[Begin INPUT RECORDS]

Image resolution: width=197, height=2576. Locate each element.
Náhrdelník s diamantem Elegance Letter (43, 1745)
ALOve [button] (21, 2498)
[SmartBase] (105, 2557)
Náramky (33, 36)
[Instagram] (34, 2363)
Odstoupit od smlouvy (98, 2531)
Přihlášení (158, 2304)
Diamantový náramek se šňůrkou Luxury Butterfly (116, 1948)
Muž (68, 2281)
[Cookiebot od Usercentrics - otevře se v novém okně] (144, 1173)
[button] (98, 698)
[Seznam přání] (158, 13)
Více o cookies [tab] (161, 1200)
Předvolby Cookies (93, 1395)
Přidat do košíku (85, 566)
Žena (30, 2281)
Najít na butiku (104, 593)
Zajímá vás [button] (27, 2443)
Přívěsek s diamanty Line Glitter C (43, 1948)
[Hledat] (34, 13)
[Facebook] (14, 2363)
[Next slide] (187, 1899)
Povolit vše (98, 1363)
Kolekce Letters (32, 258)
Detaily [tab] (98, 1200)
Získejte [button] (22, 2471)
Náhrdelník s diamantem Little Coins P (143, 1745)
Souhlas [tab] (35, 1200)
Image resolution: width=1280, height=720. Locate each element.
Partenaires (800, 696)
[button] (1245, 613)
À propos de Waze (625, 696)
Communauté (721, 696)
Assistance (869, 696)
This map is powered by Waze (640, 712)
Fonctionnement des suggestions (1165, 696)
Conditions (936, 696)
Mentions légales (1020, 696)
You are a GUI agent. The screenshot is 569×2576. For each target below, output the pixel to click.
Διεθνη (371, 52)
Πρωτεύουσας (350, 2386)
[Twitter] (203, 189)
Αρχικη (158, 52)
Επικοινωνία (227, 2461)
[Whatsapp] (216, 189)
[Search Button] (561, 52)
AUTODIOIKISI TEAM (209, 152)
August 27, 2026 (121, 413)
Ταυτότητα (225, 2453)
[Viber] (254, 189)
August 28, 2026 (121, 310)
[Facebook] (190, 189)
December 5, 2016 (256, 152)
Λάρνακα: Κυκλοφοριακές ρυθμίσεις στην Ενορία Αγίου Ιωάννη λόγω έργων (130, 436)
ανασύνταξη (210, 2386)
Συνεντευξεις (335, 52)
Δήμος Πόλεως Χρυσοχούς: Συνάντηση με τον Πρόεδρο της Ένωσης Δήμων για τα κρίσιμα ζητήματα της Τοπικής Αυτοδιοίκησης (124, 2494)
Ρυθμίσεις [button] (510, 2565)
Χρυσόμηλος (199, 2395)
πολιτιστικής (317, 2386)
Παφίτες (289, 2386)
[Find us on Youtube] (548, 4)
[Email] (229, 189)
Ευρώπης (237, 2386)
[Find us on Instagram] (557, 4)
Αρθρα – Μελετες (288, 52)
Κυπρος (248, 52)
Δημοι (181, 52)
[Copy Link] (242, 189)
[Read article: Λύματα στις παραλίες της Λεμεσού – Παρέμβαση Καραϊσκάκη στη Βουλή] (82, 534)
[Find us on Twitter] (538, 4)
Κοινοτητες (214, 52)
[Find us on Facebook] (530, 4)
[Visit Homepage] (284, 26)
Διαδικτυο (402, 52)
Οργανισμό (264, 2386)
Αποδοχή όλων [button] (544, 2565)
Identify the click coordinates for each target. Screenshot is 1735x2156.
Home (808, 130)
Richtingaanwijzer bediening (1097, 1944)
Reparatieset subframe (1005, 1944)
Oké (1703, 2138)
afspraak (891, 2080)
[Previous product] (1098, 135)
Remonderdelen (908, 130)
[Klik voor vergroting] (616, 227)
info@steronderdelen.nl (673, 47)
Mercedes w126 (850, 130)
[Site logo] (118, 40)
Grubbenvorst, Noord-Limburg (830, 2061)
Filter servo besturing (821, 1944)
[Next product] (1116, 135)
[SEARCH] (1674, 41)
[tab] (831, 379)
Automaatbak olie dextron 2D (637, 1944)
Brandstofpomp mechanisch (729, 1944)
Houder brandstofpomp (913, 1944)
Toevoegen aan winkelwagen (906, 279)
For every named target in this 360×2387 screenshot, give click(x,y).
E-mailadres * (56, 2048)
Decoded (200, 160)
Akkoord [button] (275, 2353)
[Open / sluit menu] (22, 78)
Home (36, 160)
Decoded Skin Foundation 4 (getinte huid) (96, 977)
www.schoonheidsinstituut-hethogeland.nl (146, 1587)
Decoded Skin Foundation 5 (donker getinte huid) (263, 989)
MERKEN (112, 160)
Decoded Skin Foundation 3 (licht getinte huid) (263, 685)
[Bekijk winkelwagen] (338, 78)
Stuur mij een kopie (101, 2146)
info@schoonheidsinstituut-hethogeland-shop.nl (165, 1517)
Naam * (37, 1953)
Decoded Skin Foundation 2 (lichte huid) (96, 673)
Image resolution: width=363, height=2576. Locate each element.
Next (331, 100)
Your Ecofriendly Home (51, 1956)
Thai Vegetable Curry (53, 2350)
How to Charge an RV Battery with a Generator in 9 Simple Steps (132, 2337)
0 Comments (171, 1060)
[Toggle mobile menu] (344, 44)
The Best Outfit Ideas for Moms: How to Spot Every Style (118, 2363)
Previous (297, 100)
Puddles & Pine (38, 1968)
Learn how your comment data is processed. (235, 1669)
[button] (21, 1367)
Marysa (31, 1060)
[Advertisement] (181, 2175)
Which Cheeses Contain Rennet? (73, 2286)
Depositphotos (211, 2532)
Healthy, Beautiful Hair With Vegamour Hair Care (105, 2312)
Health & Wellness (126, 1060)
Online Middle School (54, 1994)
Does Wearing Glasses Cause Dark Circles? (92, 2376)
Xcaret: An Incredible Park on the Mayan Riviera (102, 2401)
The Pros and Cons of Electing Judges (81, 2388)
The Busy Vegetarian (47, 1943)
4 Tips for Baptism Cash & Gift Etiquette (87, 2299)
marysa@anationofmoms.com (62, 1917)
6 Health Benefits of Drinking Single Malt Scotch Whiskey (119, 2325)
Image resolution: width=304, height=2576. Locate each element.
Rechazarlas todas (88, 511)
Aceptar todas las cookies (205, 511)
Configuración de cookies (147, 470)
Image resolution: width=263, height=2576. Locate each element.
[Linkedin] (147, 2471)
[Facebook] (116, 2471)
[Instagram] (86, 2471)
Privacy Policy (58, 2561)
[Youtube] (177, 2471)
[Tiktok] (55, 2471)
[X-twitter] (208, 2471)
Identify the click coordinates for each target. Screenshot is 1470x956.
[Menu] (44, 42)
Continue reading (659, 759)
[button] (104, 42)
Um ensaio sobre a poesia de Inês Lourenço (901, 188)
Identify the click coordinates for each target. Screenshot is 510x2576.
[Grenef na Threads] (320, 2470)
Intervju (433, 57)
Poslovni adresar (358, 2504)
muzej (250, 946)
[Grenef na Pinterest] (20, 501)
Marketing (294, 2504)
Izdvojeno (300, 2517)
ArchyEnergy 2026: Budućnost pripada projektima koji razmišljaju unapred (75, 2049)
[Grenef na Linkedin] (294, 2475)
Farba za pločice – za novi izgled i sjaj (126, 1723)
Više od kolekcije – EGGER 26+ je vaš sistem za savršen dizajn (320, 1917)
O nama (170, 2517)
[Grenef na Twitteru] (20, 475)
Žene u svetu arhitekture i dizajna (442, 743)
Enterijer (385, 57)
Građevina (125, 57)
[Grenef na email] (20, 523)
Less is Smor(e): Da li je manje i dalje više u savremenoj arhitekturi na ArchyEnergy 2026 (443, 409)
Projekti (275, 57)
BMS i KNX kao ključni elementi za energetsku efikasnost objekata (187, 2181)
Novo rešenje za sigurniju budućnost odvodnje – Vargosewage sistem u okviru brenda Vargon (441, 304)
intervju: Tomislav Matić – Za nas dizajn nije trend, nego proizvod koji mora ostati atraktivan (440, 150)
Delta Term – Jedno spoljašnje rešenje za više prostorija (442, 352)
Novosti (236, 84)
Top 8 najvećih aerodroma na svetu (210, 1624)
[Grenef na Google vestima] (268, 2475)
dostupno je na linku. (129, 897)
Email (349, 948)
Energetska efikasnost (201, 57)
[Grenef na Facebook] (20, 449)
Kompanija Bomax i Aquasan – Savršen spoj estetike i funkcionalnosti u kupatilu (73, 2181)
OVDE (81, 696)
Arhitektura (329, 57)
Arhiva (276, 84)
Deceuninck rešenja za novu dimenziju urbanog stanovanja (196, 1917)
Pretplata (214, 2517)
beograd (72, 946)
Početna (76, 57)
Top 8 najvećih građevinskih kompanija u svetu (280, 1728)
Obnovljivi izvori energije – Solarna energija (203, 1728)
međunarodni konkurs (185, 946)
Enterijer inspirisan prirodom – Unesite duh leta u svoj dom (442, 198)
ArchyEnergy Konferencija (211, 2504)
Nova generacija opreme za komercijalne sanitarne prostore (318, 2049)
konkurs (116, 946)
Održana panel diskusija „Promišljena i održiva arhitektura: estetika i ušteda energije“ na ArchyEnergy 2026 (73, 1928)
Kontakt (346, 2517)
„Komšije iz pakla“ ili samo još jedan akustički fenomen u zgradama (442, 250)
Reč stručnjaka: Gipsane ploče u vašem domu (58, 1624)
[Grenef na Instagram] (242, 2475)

[End INPUT RECORDS]

- _AIM OF THE TASK_:
Can you edit the lines from the very first one through the line containing "Přihlášení (158, 2304)" so that "Náramky" becomes "Prsteny", with nothing else changed?

- _SOLVED EXERCISE_:
Image resolution: width=197, height=2576. Locate each element.
Náhrdelník s diamantem Elegance Letter (43, 1745)
ALOve [button] (21, 2498)
[SmartBase] (105, 2557)
Prsteny (33, 36)
[Instagram] (34, 2363)
Odstoupit od smlouvy (98, 2531)
Přihlášení (158, 2304)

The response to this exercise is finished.